環視宛如地獄殺場般,伏屍遍地的殘破樓宇,張不由暗自咋舌。王傅鎮國十載,雖不常戰,卻所向披靡。話說王傅三十有餘,正值盛年。天下能與之匹敵者,鳳毛麟角。
“尋一宿賊上來辨認屍骸,枭首裝匣。”黃忠拍了拍張肩膀,這便走下樓去。
“喏。”張急忙抱拳。
與此同時,水沿岸。
嗖嗖嗖
弩聲呼嘯。
沿河岸逃竄的賊衆,頸間一痛,渾身勁力盡失。兩眼一黑,噴血倒地。血箭縱橫交錯。賊人宛如一條繩上的螞蚱,成串撲倒。
曲臂黃肩弩連穿數人的場面,着實可怖。
一弩激發,反手插入弩套内自動絞盤上弦。待滿弦,曲臂黃肩又自行彈出,與齒輪脫離,虛插在弩套内。随取随用。此時,齒輪空轉,馬匹無需另耗體力。此乃将作館最新改進。
八百飛翼衛所過。伏屍遍地,血流成河。熱血注入,薄冰竟開始融化。
一路驅趕,見身後賊兵紛紛慘死。自覺無望,有宿賊奔走中,竟自刎而亡。
近岸處的一株老槐樹。
戰馬力竭倒斃。滾落樹下的張燕,雙頭抱頭,渾身抖如篩糠。弓弦呼嘯,血線交織。同伴臨死前凄慘的悲鳴,響徹耳畔。
馬蹄由遠及近,張燕如墜冰窟。
“大…哥……”驚聞耳邊輕喚,張燕一蹦而起。
“大…哥……”脖頸被飛虻洞穿,正汩汩冒着熱血的宿賊,正是自幼追随他的同鄉少年。
張燕一時淚如雨下。
“大……哥……”宿賊試着張了張嘴,表情漸漸凝固。
目睹夥伴慘死。張燕無助的抱成一團。不覺竟咬破下唇,乃至滿嘴流血。
恐懼。擊垮心志的無比恐懼,如潮水般襲來,籠罩全身。雖死裏逃生,然面對如神一般的薊國王傅,“剽捍捷速過人”,号稱飛燕的張燕,徹底崩潰了。

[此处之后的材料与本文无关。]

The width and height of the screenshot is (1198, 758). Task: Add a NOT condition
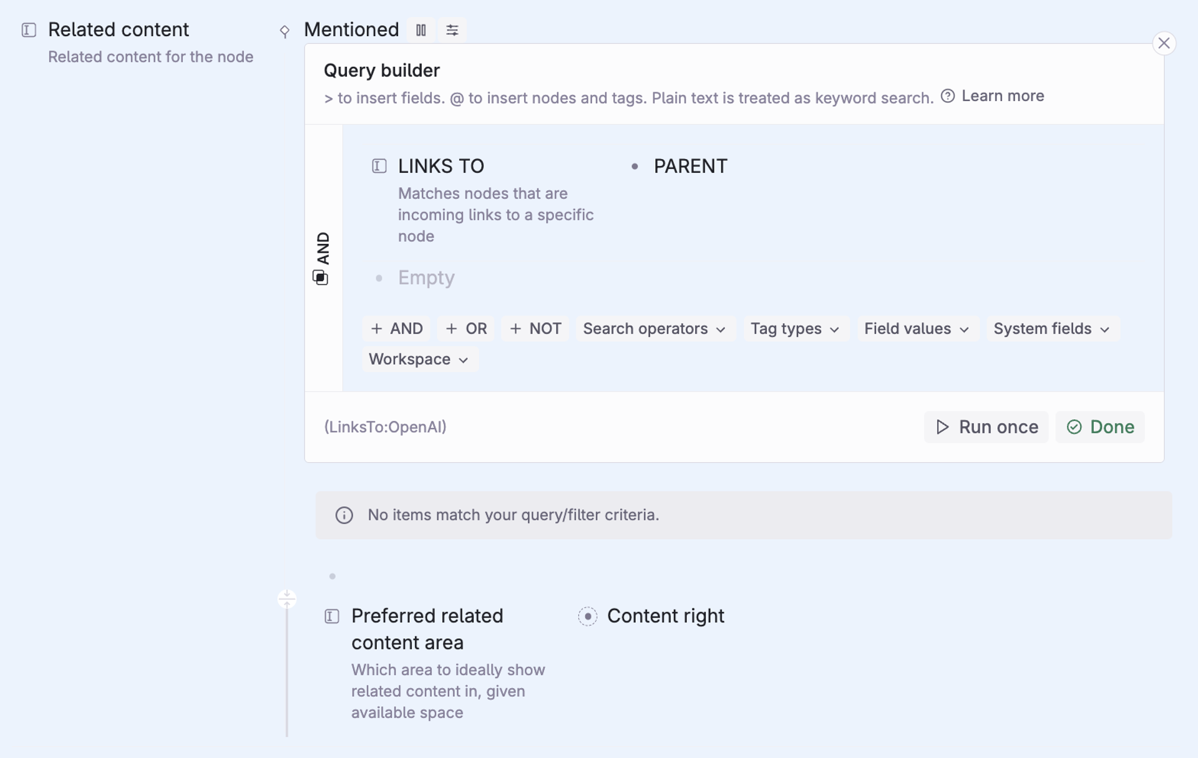[535, 329]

不知過了多久。蹄聲與慘叫,皆不可聞。面前河水猩紅如血,腥味刺鼻。
張燕試着起身。舉目四顧,正與一人四目相對。心頭一顫,正欲閉目等死。
不料那人已先行出聲:“渠帥。”
張燕試着睜眼看去,正是僥幸逃生的于毒。
“于别帥。”張燕仿佛抓住了救命稻草,急忙上前相見。
“該當如何。”張燕急問。
“爲今之計,當遠走朝歌。先前,我已命人在鹿場山蒼岩谷中,立起營地。太行八徑,軍都、蒲陰、飛狐、井陉,此四徑,已不可守也。”于毒言道。
“北太行四陉,近薊國。斷不可久持。然各部敗兵皆奔走井陉,又該如何。”所謂抱團群暖。張燕與于毒,可謂難兄難弟。

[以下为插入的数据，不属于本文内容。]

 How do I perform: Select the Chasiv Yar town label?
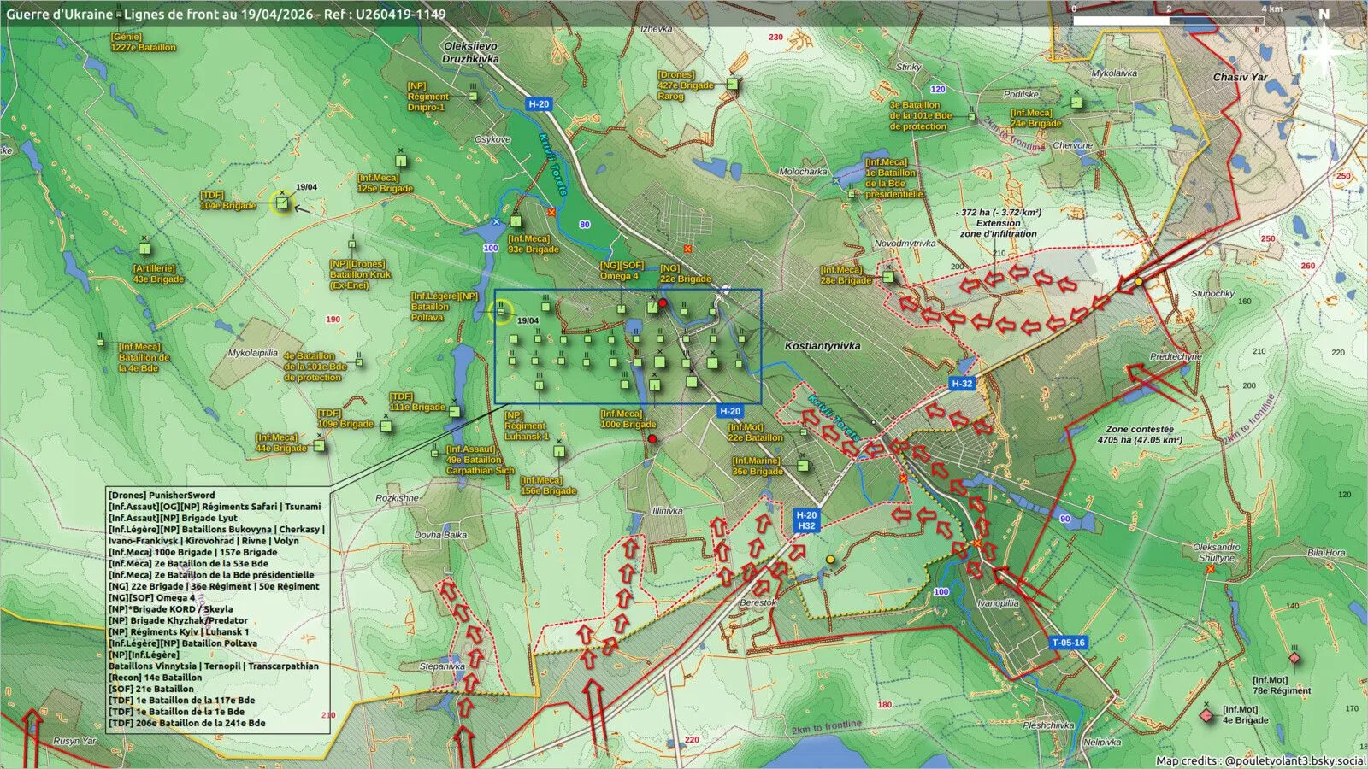click(1240, 77)
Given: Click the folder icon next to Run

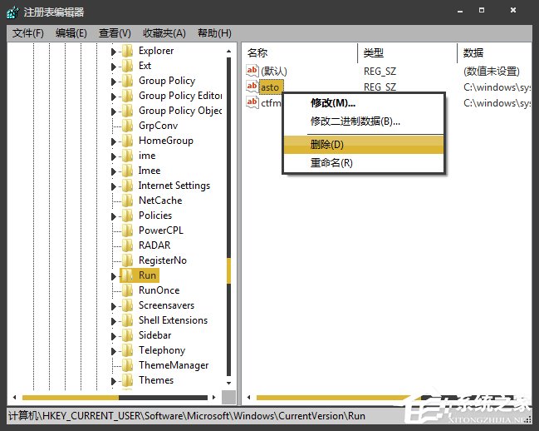Looking at the screenshot, I should [127, 275].
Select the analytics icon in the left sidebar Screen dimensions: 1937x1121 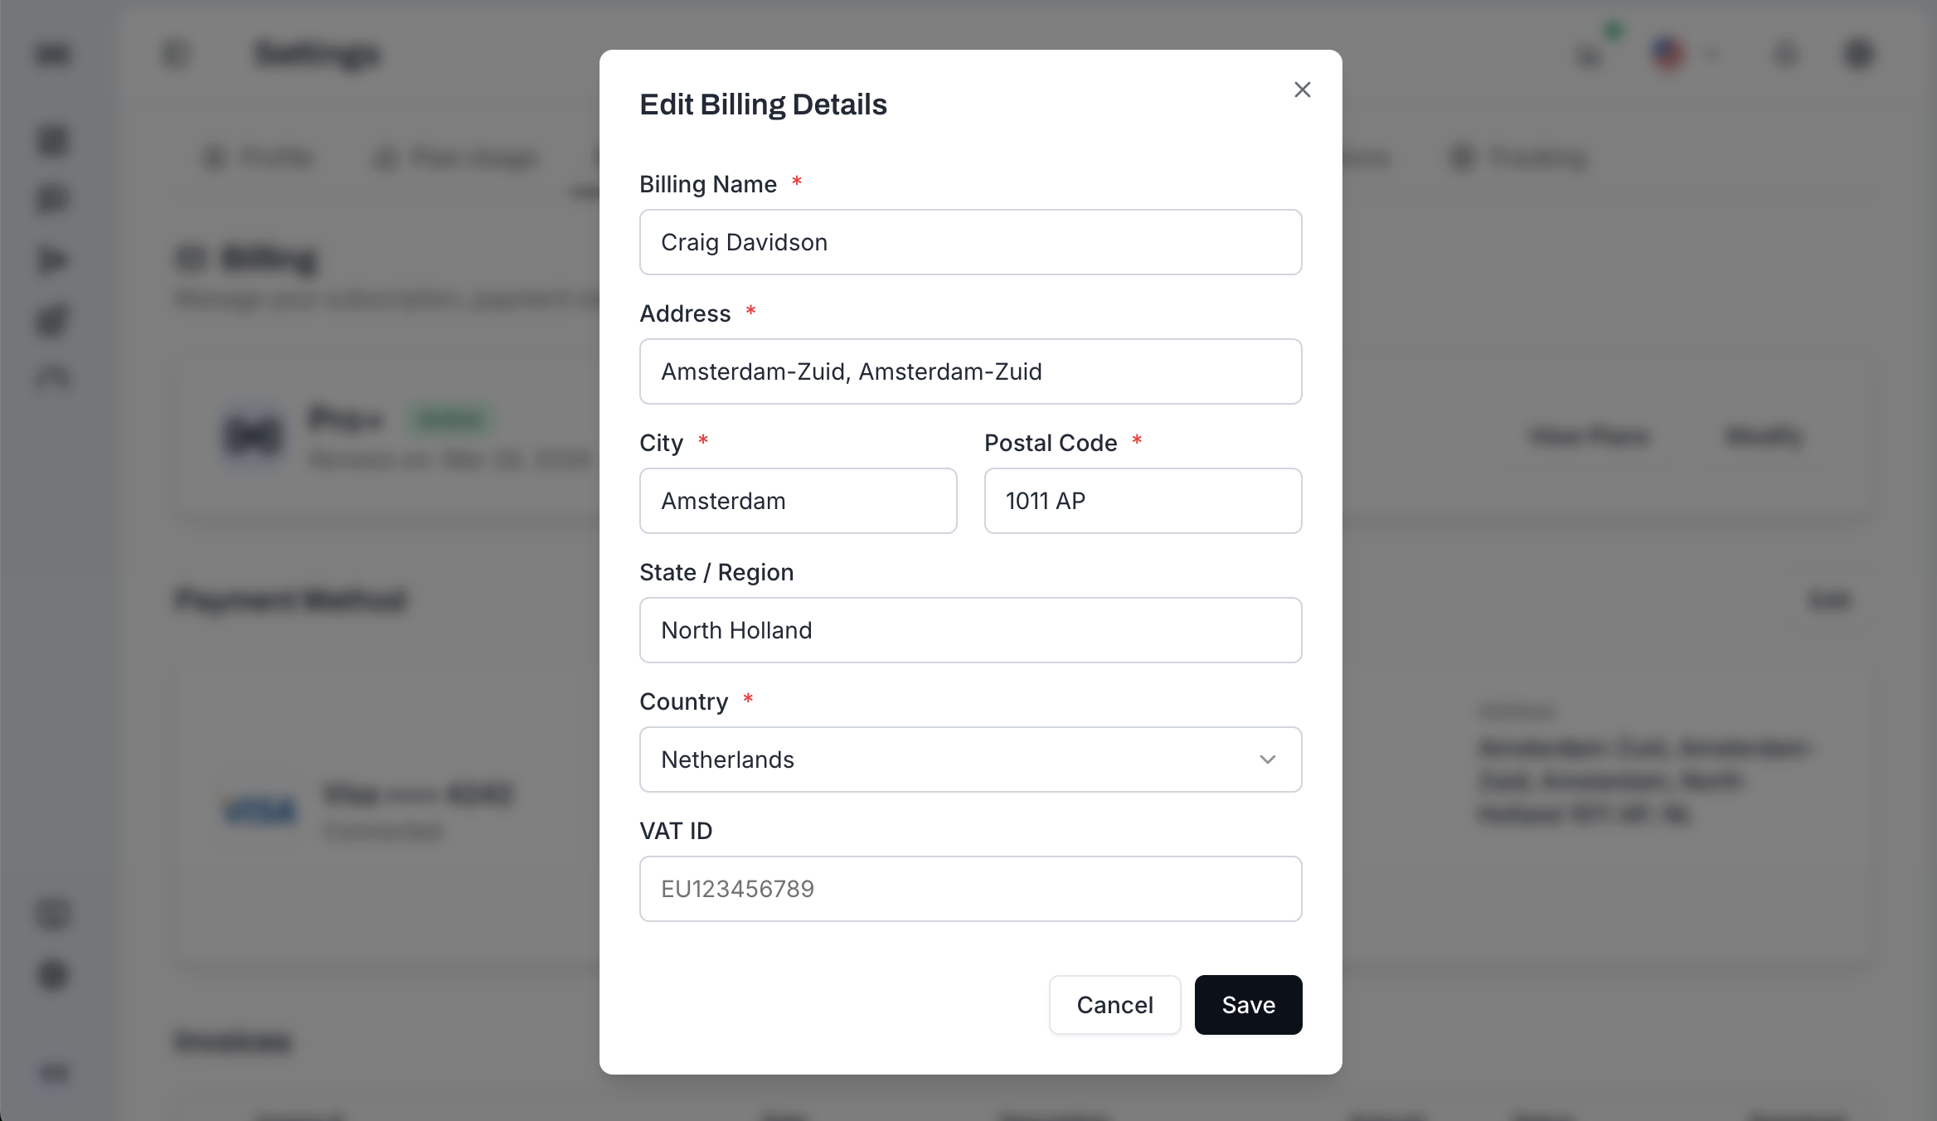point(51,377)
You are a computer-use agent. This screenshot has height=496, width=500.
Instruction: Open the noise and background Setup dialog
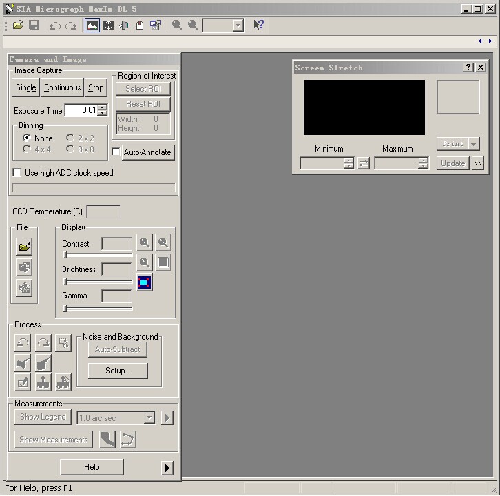pos(118,371)
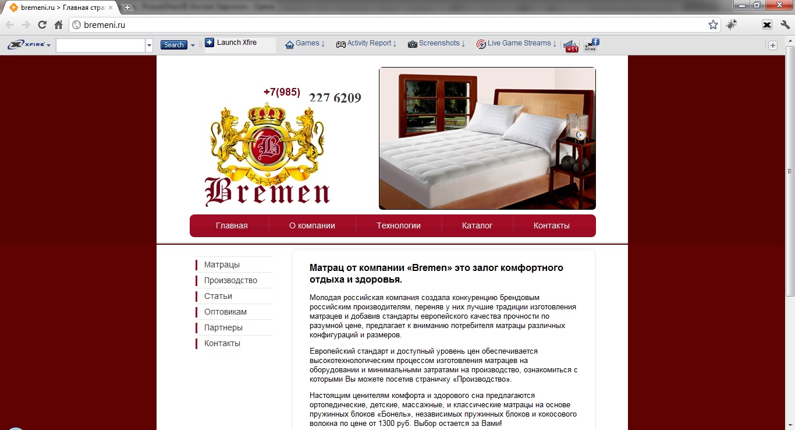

“今見王傅黃忠,方知薊國之強,無可與敵。此來,必有萬全之策。且除去王傅所部,薊國六校皆不見蹤迹。想必,此時北太行各處山寨,皆已失守。薊國慣掠人家小……”于毒想着營中堆積如山的糧秣銅錢,還有美人如玉。一陣剜心之痛。然與性命相比,金銀美色,終歸是身外之物。當棄則棄!
“也罷。沿途收攏殘兵,南下朝歌。”張燕當機立斷。
“喏!”
忽聽蹄響,二人如驚弓之鳥,相伴竄逃不提。
晉《述記征》載:太行山首始于河内,自河内北至幽州,凡百嶺,連亘十二州之界。有八陉:第一曰轵關陉,今屬河南府濟源縣,在縣西十一裏;第二太行陉,第三白陉,此兩陉今在河内;第四滏口陉,對邺西;第五井陉;第六飛狐陉,一名望都關;第七蒲陰陉,此三陉在中山;第八軍都陉,在幽州。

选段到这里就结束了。